It has been just seventeen days since we ended our first year of grief, and I am already thinking about the second. What will happen this year? Will it be drastically different, or more of the same? I wonder if we should continue celebrating the monthly anniversary of Aria’s birth, or are we supposed to stop at twelve? I wonder if I’m going to cry less, or feel less triggered by everyday things.

I did this a lot in the first weeks after losing Aria. I kept looking to the future, wishing for time to hurry past so I could get to a place where I was able to function normally. In the days leading up to Aria’s birthday, I kept wishing I hadn’t done that. I spent a whole year on edge, anxiously waiting for the days to pass. I didn’t really live, I just moved through the motions.

My goal this year is to change that. It’s time for me to stop being in survival mode all the time. I need to force myself to get out and start overcoming my fears. My counselor tried coaxing me out of my bubble six months after losing Aria, but it gave me a ton of anxiety and I realized I simply wasn’t ready yet.

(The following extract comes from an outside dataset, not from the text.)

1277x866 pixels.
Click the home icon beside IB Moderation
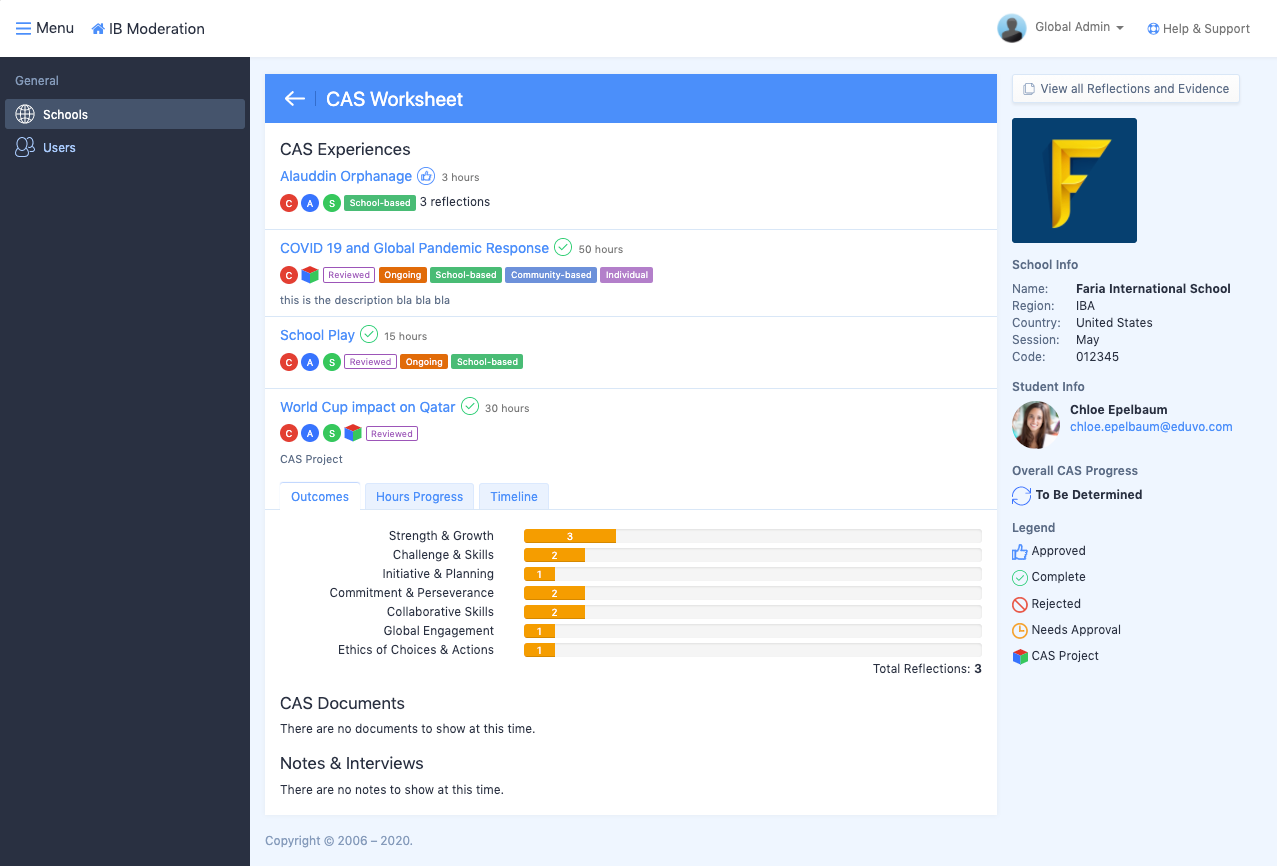click(x=98, y=29)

Now, the thought of going back into the world is exhilarating and exciting. I feel like I am on the cusp of so much opportunity and that feels really good.

In fact, some things have already changed. I shared on Instagram earlier that we just adopted a dog named Lana. She is a one year old, German Shepherd mix, full of spunk and lots of love. She has already taught me so much more than I thought she would. Sometimes I find myself spending several minutes just watching her sleep. She makes me forget about running errands or cleaning up the house. She reminds me that it’s OK to slow down and enjoy the little things. She’s also done some remarkable things for my grief. It is often said that grief is just love with nowhere to go, and because of Lana I now have somewhere to express some of that love. It’s also much harder to have a bad day when she keeps laying next to me, begging for belly rubs.

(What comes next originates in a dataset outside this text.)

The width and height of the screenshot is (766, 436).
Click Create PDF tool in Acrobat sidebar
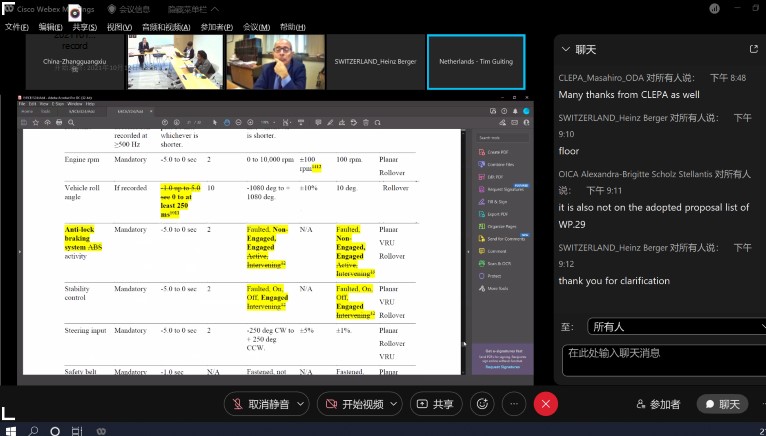click(x=497, y=151)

I didn’t anticipate Lana joining our family when we rang in 2017. In fact, I was pretty against getting a dog because I am such a clean freak. But Brian did a lot of convincing, and meeting Lana allowed me to open my heart. I am wondering, “what’s next?” But I am going to do my best to just be still and wait. Most of our biggest gifts aren’t things we can predict anyways.

 

Overcoming our differences in grief

Our differences are what make us unique and special. Our differences are important, and make life interesting. They make life more meaningful.

But sometimes, our differences can really divide us. They can cause arguments, and even full blown wars.

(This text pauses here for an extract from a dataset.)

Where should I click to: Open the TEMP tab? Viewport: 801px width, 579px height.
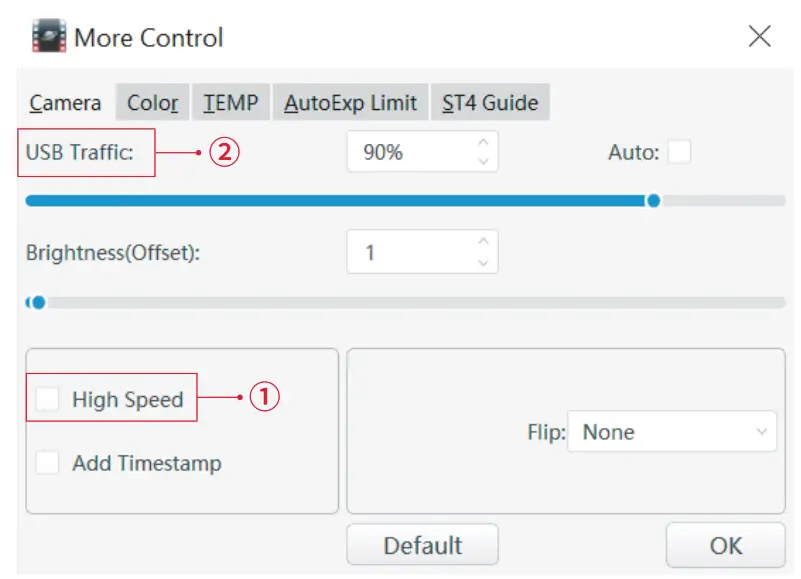231,102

Lately, I’ve been wishing the rest of the world was a little more like me. I’m very open about my journey with grief. I tell people when I am hurting in a very public way, both on my blog and social media accounts. I share these things for a lot of reasons, but mostly because it keeps Aria’s memory alive. But not everyone is this vocal, and sometimes it can be really hard on me.

When I’m really upset, or missing Aria so much that I’m drowning in my emotions, I almost always text, call, or speak with someone. I do this so that I always have a support person to help pull me out of the darkness, or prevent me from falling in too deep. This is a really important process for me.

But not everyone is like this. Many people tend to grieve silently, so they don’t often send us a text that says “I thought of Aria today” or “I cried today.” I think people assume that telling us about their overwhelming moments, and the tears they shed will break us down even more. But truthfully, it would help us a lot.

First, it reminds us that we aren’t the only people who think of our daughter on a daily basis. We can’t read minds, so we don’t know unless someone tells us. And when they do, it makes my heart sing. I love knowing the ways our sweet little girl has impacted other people’s lives. I love knowing that her presence on this earth continues for more than just Brian and I.

Second, if someone were to tell us they missed her so much that they shed a few tears, we would feel less alone in our grief. Of course, we don’t want everyone around us to be sad, but it is really nice to know we aren’t the only ones grieving this loss. Which again, we just don’t know unless we are reminded.

Over the last six and a half months, people have often said “let us know if you need anything!” And it’s so frustrating because I almost never know how to respond. I will likely never say “I’m having a hard day, can you come do my laundry?” But I have a response now. All we really need is to know that people still have a relationship with our sweet little girl.